Instructions for the task: Reproduce the rows below verbatim, from the line containing "y). The image size is (1024, 768)." to the line containing "This screenshot has width=880, height=495.", with both of those lines included.

Extracted information:
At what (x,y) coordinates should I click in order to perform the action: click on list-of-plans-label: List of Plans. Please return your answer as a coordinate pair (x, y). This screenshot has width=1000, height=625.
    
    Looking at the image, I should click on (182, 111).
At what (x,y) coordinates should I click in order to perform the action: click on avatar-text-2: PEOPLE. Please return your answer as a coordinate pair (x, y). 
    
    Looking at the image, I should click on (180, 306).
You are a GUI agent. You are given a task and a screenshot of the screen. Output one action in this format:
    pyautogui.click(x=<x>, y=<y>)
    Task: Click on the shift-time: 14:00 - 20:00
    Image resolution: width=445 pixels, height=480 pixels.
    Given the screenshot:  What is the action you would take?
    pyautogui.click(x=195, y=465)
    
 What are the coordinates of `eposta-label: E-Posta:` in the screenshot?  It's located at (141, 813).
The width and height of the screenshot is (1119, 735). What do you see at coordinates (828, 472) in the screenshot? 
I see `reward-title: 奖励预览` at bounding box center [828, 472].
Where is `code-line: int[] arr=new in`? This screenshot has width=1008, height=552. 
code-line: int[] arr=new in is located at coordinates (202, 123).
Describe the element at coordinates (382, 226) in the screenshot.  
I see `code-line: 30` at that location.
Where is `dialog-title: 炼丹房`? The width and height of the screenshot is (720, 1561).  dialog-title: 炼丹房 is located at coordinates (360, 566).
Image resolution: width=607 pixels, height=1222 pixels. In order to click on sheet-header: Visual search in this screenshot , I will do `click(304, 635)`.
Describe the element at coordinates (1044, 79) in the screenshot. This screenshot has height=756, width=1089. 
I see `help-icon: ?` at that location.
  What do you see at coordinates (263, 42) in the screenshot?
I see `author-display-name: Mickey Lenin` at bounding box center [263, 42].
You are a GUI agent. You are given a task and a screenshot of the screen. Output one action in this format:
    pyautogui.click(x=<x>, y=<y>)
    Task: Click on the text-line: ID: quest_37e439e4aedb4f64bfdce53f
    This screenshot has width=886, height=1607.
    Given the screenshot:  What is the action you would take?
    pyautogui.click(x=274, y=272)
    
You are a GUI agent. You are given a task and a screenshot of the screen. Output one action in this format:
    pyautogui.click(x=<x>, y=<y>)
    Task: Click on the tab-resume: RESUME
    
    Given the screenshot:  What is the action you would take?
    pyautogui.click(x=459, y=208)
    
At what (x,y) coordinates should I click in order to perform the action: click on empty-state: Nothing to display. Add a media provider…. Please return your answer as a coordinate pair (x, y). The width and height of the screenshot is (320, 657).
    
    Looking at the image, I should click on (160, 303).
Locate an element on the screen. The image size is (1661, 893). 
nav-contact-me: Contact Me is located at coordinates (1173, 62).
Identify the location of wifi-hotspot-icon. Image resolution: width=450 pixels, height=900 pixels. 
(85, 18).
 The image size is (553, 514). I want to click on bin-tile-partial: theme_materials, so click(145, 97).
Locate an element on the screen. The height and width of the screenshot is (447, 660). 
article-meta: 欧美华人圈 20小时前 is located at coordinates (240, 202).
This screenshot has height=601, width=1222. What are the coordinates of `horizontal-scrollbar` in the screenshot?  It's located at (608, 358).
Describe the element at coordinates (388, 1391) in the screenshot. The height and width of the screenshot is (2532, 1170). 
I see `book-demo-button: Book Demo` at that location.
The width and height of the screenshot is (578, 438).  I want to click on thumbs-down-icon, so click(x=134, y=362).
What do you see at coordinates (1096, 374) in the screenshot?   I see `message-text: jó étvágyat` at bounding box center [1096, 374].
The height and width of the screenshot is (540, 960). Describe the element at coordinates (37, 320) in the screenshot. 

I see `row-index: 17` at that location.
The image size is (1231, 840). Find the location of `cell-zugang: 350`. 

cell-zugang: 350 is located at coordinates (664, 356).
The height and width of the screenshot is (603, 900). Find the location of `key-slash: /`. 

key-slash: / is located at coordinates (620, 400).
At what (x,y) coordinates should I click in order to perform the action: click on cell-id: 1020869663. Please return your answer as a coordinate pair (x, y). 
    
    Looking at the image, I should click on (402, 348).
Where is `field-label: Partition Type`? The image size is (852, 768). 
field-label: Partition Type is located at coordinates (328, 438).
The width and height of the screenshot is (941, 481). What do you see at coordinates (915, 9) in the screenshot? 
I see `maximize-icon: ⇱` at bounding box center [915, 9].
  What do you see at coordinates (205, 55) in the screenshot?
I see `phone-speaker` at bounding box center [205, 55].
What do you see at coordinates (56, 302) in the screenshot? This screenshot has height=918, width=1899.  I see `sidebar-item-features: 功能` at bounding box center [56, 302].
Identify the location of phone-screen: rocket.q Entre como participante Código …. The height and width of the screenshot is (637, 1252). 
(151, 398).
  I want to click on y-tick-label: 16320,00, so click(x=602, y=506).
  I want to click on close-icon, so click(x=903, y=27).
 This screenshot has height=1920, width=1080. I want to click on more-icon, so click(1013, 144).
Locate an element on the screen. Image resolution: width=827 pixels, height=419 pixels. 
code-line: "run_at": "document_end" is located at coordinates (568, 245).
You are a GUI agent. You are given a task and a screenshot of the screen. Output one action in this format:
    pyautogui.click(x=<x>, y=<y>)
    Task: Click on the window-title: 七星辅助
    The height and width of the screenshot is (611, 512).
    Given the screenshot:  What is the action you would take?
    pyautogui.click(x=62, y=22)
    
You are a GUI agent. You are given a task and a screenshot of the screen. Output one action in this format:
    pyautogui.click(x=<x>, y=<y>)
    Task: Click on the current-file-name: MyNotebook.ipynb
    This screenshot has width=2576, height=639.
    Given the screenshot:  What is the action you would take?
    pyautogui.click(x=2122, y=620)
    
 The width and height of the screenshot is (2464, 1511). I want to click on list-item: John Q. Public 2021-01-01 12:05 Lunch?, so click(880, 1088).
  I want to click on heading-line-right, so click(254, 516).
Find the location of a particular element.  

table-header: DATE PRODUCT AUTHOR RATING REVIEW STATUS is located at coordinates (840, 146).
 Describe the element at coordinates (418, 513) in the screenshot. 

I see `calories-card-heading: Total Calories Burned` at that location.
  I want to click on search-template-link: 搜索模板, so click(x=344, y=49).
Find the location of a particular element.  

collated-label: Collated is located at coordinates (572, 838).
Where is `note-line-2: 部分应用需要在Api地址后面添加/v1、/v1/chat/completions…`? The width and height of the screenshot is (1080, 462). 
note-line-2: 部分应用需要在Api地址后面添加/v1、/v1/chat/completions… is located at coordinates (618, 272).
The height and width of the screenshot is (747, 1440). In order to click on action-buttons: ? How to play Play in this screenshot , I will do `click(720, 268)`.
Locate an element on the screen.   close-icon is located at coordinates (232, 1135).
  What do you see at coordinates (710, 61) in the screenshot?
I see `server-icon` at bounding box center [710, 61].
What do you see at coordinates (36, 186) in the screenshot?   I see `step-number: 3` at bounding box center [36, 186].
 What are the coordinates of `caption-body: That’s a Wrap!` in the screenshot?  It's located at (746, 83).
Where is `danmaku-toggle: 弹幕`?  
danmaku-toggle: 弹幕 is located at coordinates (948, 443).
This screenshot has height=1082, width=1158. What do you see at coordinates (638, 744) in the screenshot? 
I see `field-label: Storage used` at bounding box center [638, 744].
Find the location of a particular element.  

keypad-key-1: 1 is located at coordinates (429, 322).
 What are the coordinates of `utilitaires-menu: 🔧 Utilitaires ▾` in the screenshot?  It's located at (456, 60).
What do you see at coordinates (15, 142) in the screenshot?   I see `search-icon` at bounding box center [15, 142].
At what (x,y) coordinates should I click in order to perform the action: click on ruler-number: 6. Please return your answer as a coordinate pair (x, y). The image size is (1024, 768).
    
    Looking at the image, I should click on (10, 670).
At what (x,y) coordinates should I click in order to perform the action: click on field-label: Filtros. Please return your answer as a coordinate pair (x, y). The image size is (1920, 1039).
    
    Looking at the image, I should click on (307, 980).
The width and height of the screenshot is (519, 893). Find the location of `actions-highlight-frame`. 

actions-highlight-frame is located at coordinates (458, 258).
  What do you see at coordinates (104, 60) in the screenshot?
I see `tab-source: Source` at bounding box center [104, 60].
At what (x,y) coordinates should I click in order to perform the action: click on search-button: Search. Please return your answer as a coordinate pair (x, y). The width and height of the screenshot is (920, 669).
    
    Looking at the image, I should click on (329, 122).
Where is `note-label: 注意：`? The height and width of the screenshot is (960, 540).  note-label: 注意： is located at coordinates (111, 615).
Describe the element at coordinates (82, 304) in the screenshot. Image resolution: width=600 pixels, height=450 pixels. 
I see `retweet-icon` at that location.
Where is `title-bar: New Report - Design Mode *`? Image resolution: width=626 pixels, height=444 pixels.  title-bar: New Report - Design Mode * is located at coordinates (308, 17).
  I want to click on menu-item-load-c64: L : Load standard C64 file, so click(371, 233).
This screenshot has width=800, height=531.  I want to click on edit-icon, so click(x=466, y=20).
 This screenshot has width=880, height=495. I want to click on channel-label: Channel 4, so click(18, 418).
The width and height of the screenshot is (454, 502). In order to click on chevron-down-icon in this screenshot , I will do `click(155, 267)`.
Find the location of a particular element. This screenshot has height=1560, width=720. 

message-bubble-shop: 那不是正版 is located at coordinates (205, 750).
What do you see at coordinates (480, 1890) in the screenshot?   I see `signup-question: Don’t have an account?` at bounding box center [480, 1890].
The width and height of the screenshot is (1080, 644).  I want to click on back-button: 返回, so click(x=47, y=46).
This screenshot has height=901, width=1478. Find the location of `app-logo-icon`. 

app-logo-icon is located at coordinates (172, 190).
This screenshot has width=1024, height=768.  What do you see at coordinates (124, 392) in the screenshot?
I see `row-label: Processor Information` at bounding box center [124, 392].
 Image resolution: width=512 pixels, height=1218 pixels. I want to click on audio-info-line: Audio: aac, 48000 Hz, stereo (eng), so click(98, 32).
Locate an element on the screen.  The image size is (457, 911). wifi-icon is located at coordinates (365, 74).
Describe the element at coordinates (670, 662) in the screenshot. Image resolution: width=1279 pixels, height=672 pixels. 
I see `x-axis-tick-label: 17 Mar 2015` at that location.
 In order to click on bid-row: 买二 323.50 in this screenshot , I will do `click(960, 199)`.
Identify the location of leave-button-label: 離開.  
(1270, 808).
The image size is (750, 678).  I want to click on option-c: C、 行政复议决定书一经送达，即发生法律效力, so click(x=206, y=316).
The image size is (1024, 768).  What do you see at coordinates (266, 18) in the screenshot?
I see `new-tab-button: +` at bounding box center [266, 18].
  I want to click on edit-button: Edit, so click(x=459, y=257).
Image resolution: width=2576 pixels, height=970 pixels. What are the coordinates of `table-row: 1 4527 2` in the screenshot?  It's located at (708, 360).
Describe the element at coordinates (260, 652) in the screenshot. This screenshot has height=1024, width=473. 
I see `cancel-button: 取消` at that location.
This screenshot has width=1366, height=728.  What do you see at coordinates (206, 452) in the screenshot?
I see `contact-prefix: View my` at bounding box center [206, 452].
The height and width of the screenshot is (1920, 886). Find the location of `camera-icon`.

Task answer:
At what (x,y) coordinates should I click in order to perform the action: click on ruler-number: 6. Please return your answer as a coordinate pair (x, y). The image size is (1024, 768).
    
    Looking at the image, I should click on (10, 670).
At what (x,y) coordinates should I click in order to perform the action: click on field-label: Filtros. Please return your answer as a coordinate pair (x, y). The image size is (1920, 1039).
    
    Looking at the image, I should click on (307, 980).
The width and height of the screenshot is (519, 893). Find the location of `actions-highlight-frame`. 

actions-highlight-frame is located at coordinates (458, 258).
  What do you see at coordinates (104, 60) in the screenshot?
I see `tab-source: Source` at bounding box center [104, 60].
At what (x,y) coordinates should I click in order to perform the action: click on search-button: Search. Please return your answer as a coordinate pair (x, y). The width and height of the screenshot is (920, 669).
    
    Looking at the image, I should click on (329, 122).
Where is `note-label: 注意：`? The height and width of the screenshot is (960, 540).  note-label: 注意： is located at coordinates (111, 615).
Describe the element at coordinates (82, 304) in the screenshot. Image resolution: width=600 pixels, height=450 pixels. 
I see `retweet-icon` at that location.
Where is `title-bar: New Report - Design Mode *`? Image resolution: width=626 pixels, height=444 pixels.  title-bar: New Report - Design Mode * is located at coordinates (308, 17).
  I want to click on menu-item-load-c64: L : Load standard C64 file, so click(371, 233).
This screenshot has width=800, height=531.  I want to click on edit-icon, so click(x=466, y=20).
 This screenshot has width=880, height=495. I want to click on channel-label: Channel 4, so click(18, 418).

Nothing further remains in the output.